A cultura ballroom tem suas raízes na década de 1970, nos Estados Unidos, sendo um espaço de resistência e expressão para pessoas LGBTQIA+, negras e latinas. Assim como um grito de resistência contra o racismo e a LGBTQIfobia, o movimento é estruturado através de “houses” (casas), que funcionam como famílias escolhidas, e promove “balls” — bailes onde ocorrem competições de dança, performance e moda.
A Performatividade e o Diálogo com o Tempo
Naan Curotto Alves, artista e integrante do Coletivo Ballroom Londrina, destaca a importância do diálogo com as “encruzilhadas do tempo”. Segundo ele, essa abordagem busca permitir uma nova compreensão do tempo, que não precisa ser linear, mas espiral. Curotto faz referência à obra “Performances do tempo espiralar, poéticas do corpo-tela” da dramaturga Leda Maria Martins, ressaltando que a ballroom ocorre nesse espaço de diálogo e reflexão.
As cores escolhidas para a ball, verde, marrom e branco, são inspiradas no orixá do tempo, Iroko, e também são as cores do Teatro Ouro Verde, simbolizando a conexão entre a cultura e o espaço. Tiago Daniel, ator e diretor-geral do 3º Festival das Diversidades, enfatiza a importância de reconhecer as trajetórias que permitiram a criação de um espaço onde os corpos marginalizados possam celebrar sua existência.

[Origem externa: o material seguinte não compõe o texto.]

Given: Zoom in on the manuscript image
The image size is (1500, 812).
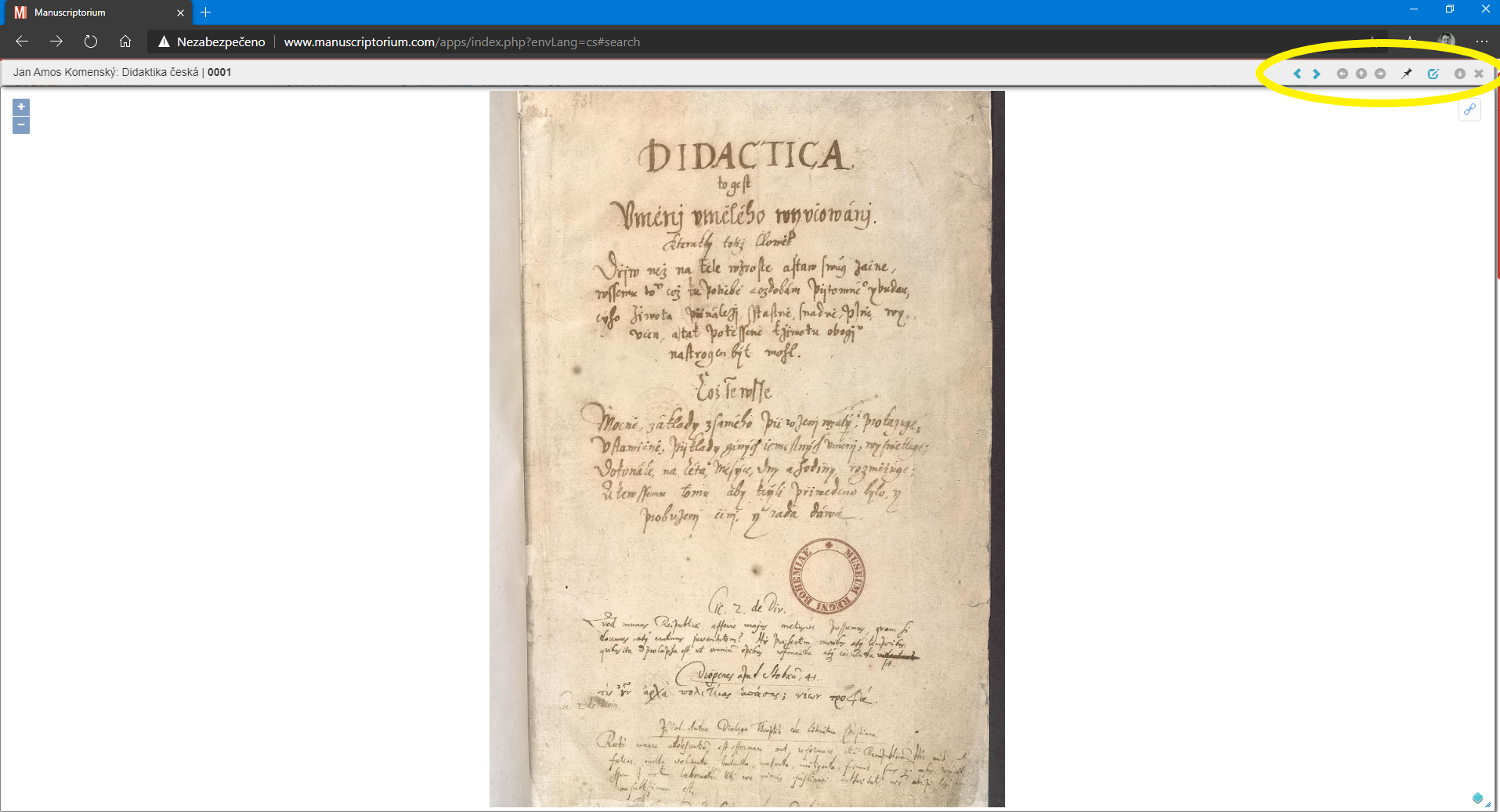Looking at the screenshot, I should point(21,106).
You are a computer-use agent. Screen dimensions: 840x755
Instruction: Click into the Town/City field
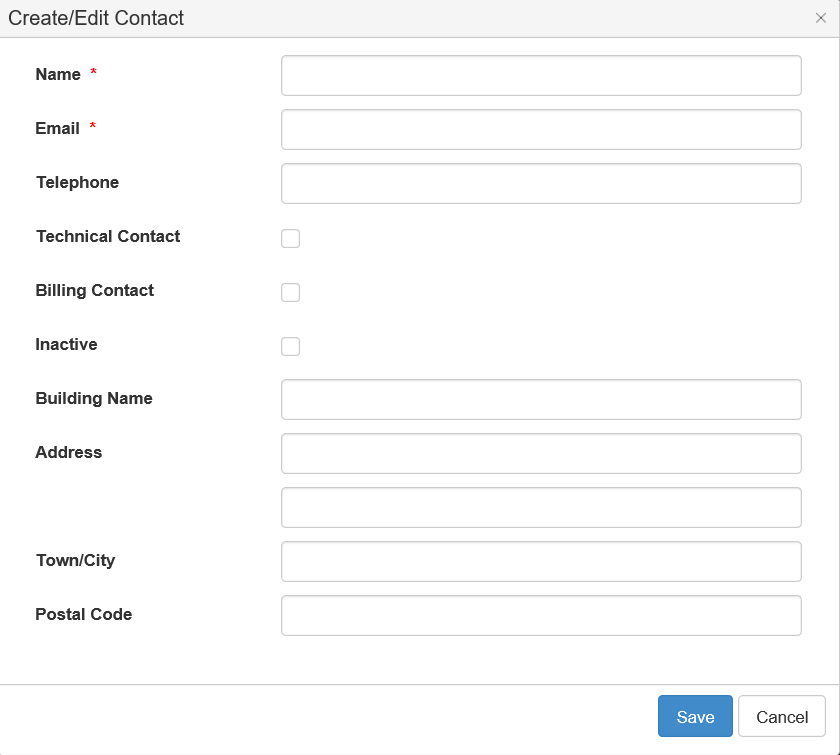[541, 562]
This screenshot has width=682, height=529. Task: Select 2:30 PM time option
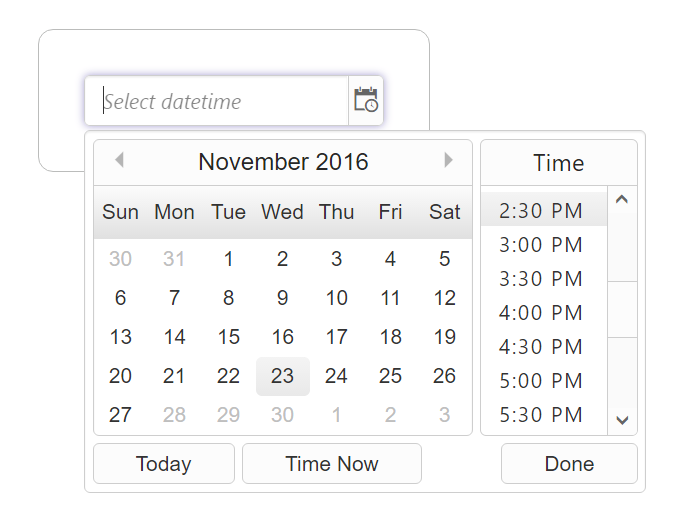(x=541, y=210)
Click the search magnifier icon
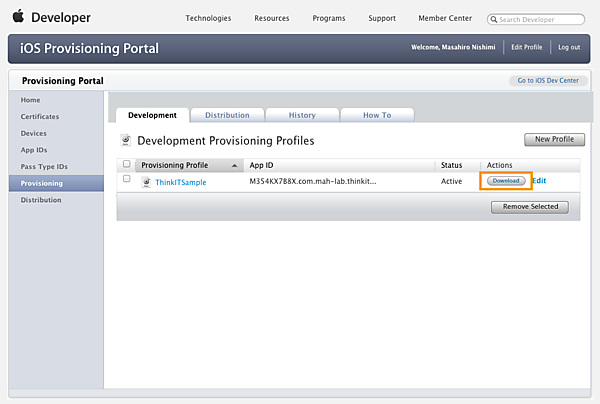The width and height of the screenshot is (600, 404). (x=495, y=20)
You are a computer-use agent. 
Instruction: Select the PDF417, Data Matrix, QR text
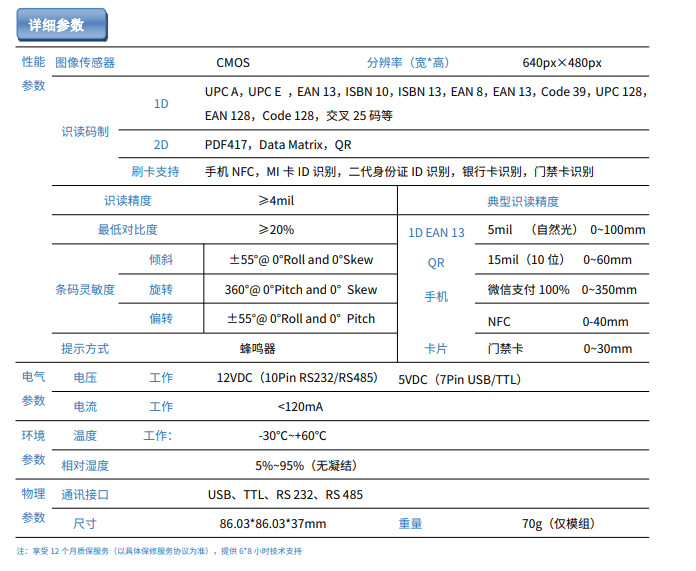[x=278, y=145]
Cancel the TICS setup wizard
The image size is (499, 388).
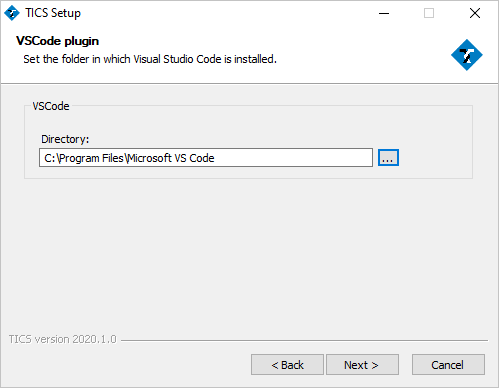(x=448, y=365)
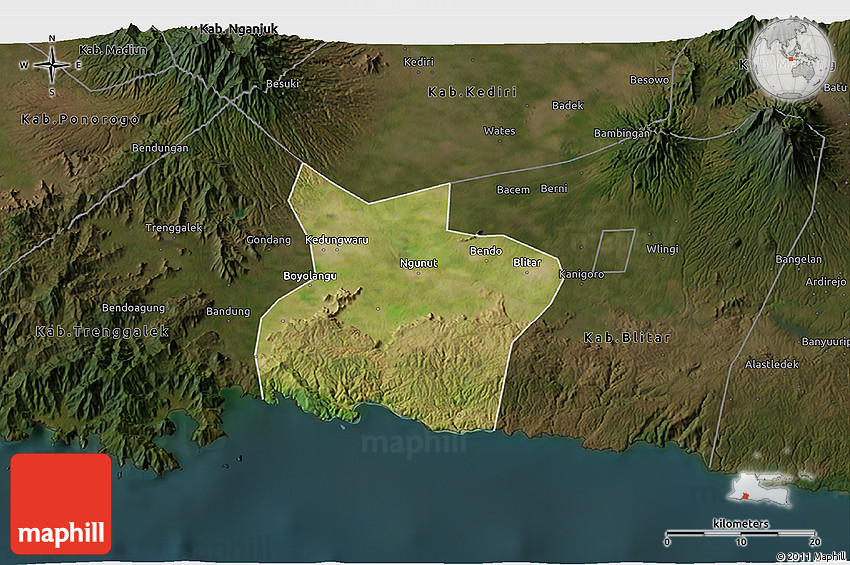Select the Boyolangu town label
This screenshot has height=565, width=850.
[x=310, y=275]
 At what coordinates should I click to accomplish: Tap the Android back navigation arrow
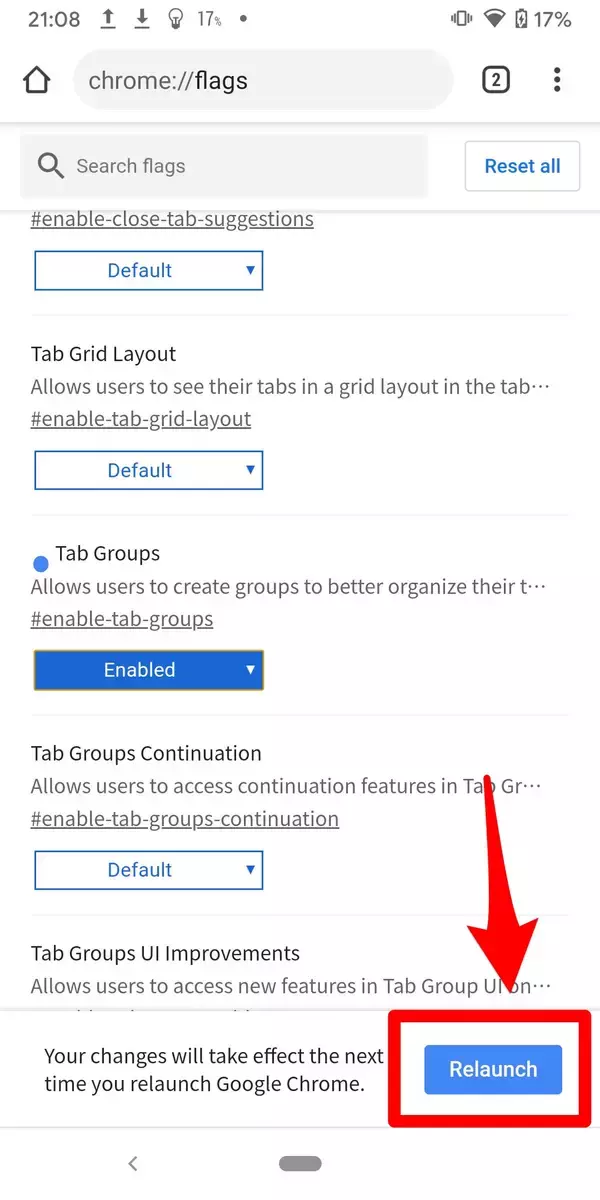pyautogui.click(x=133, y=1163)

O Coletivo Ballroom e Suas Conquistas
Fundado em 2022, o Coletivo Ballroom Londrina já passou por diversos espaços culturais da cidade, como a Usina Cultural e o Canto do Marl, cada um contribuindo para o reconhecimento e valorização da cena. Para Naan, o caminho até o Ouro Verde foi fundamental, pois cada local teve um papel importante na construção desse espaço de celebração.
Tiago ressalta que um dos objetivos do Festival das Diversidades é ocupar diferentes locais com culturas marginalizadas. Ele menciona que a realização de eventos como a Batalha Coroa de Ouro, que levaram a cultura hip-hop ao Teatro, foram passos importantes para a inclusão de novas vozes na cena cultural da cidade.
Transformando Percepções e Expandindo Horizontes
O festival busca não só a celebração, mas também a desconstrução de estigmas associados à cultura ballroom. De acordo com Naan, a cultura ainda precisa alcançar pessoas fora da cena. A proposta é que a ballroom se apresente como um espaço político que vai além da dança, enfatizando a importância da compreensão da comunidade e das casas que formam este movimento.
As balls, conforme observa Tiago, são mais do que simples competições de dança; elas são momentos de resistência e acolhimento para a comunidade LGBTQIA+. Ele acredita que é essencial ampliar a participação da cena nos circuitos culturais locais, permitindo que mais pessoas tenham acesso a essa forma de arte e resistência.
A Grande Celebração e o After Party
Para participar do evento, os interessados devem retirar ingressos gratuitos por meio da plataforma Sympla, sendo que os lugares são limitados. O after party acontecerá no Baile da Maudita #007, com Scof Savage a partir das 22h no Espaço Elias, prometendo uma noite de celebração e arte.
Tiago finaliza ressaltando a necessidade de uma união na cena cultural de Londrina, convocando produtores, público e coletivos para fortalecer iniciativas que visam dar visibilidade às culturas marginalizadas. O evento no Ouro Verde representa um marco importante na luta por reconhecimento e inclusão, e um passo fundamental para a construção de uma cidade mais plural.